◆ The task ◆
Output the entire listing below exactly as it stands.

%%

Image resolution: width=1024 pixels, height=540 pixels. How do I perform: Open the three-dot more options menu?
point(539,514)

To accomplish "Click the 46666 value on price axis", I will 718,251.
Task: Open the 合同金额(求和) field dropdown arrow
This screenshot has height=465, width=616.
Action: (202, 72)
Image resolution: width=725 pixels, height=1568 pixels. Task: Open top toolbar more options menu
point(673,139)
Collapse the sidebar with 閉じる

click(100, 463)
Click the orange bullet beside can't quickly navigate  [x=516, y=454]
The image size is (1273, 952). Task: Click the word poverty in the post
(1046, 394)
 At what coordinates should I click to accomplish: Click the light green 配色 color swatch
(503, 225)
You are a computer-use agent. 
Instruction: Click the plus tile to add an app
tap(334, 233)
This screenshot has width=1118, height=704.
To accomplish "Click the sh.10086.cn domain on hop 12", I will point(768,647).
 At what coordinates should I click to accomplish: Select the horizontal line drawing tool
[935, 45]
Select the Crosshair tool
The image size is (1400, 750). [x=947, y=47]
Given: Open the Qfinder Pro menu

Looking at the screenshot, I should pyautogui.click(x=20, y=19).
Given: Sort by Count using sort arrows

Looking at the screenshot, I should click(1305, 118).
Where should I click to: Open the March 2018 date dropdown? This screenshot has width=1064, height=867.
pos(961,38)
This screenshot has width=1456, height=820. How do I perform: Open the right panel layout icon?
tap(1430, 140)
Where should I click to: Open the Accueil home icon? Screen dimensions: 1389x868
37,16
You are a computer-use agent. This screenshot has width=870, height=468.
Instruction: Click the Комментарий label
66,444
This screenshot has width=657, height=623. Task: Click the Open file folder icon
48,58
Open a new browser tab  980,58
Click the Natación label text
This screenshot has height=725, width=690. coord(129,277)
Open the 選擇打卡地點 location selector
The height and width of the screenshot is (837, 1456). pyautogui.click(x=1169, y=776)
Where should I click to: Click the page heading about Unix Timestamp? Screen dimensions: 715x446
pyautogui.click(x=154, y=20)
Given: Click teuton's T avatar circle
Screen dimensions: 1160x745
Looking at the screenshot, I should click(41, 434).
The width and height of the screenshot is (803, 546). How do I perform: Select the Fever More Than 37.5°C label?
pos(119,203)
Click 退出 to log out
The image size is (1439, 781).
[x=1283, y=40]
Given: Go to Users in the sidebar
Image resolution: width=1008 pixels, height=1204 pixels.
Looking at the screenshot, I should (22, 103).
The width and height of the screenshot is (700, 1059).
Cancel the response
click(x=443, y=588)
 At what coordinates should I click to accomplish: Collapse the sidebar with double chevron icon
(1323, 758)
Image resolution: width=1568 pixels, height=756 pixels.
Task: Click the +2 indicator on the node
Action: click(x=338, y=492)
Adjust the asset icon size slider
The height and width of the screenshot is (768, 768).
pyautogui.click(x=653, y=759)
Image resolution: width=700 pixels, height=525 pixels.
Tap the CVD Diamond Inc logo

%%

◆ The completed task ◆
Image resolution: width=1024 pixels, height=540 pixels. How do I perform: Open the three-dot more options menu?
point(539,514)

To accomplish "Click the 46666 value on price axis", I will 718,251.
Task: Open the 合同金额(求和) field dropdown arrow
This screenshot has height=465, width=616.
Action: (202, 72)
Image resolution: width=725 pixels, height=1568 pixels. Task: Open top toolbar more options menu
point(673,139)
Collapse the sidebar with 閉じる

click(100, 463)
Click the orange bullet beside can't quickly navigate  [x=516, y=454]
The image size is (1273, 952). Task: Click the word poverty in the post
(1046, 394)
 At what coordinates should I click to accomplish: Click the light green 配色 color swatch
(503, 225)
You are a computer-use agent. 
Instruction: Click the plus tile to add an app
tap(334, 233)
This screenshot has width=1118, height=704.
To accomplish "Click the sh.10086.cn domain on hop 12", I will point(768,647).
 At what coordinates should I click to accomplish: Select the horizontal line drawing tool
[935, 45]
Select the Crosshair tool
The image size is (1400, 750). [x=947, y=47]
Given: Open the Qfinder Pro menu

Looking at the screenshot, I should pyautogui.click(x=20, y=19).
Given: Sort by Count using sort arrows

Looking at the screenshot, I should click(1305, 118).
Where should I click to: Open the March 2018 date dropdown? This screenshot has width=1064, height=867.
pos(961,38)
This screenshot has width=1456, height=820. How do I perform: Open the right panel layout icon?
tap(1430, 140)
Where should I click to: Open the Accueil home icon? Screen dimensions: 1389x868
37,16
You are a computer-use agent. This screenshot has width=870, height=468.
Instruction: Click the Комментарий label
66,444
This screenshot has width=657, height=623. Task: Click the Open file folder icon
48,58
Open a new browser tab  980,58
Click the Natación label text
This screenshot has height=725, width=690. coord(129,277)
Open the 選擇打卡地點 location selector
The height and width of the screenshot is (837, 1456). pyautogui.click(x=1169, y=776)
Where should I click to: Click the page heading about Unix Timestamp? Screen dimensions: 715x446
pyautogui.click(x=154, y=20)
Given: Click teuton's T avatar circle
Screen dimensions: 1160x745
Looking at the screenshot, I should click(41, 434).
The width and height of the screenshot is (803, 546). How do I perform: Select the Fever More Than 37.5°C label?
pos(119,203)
Click 退出 to log out
The image size is (1439, 781).
[x=1283, y=40]
Given: Go to Users in the sidebar
Image resolution: width=1008 pixels, height=1204 pixels.
Looking at the screenshot, I should (22, 103).
The width and height of the screenshot is (700, 1059).
Cancel the response
click(x=443, y=588)
 At what coordinates should I click to accomplish: Collapse the sidebar with double chevron icon
(1323, 758)
Image resolution: width=1568 pixels, height=756 pixels.
Task: Click the +2 indicator on the node
Action: click(x=338, y=492)
Adjust the asset icon size slider
The height and width of the screenshot is (768, 768).
pyautogui.click(x=653, y=759)
Image resolution: width=700 pixels, height=525 pixels.
Tap the CVD Diamond Inc logo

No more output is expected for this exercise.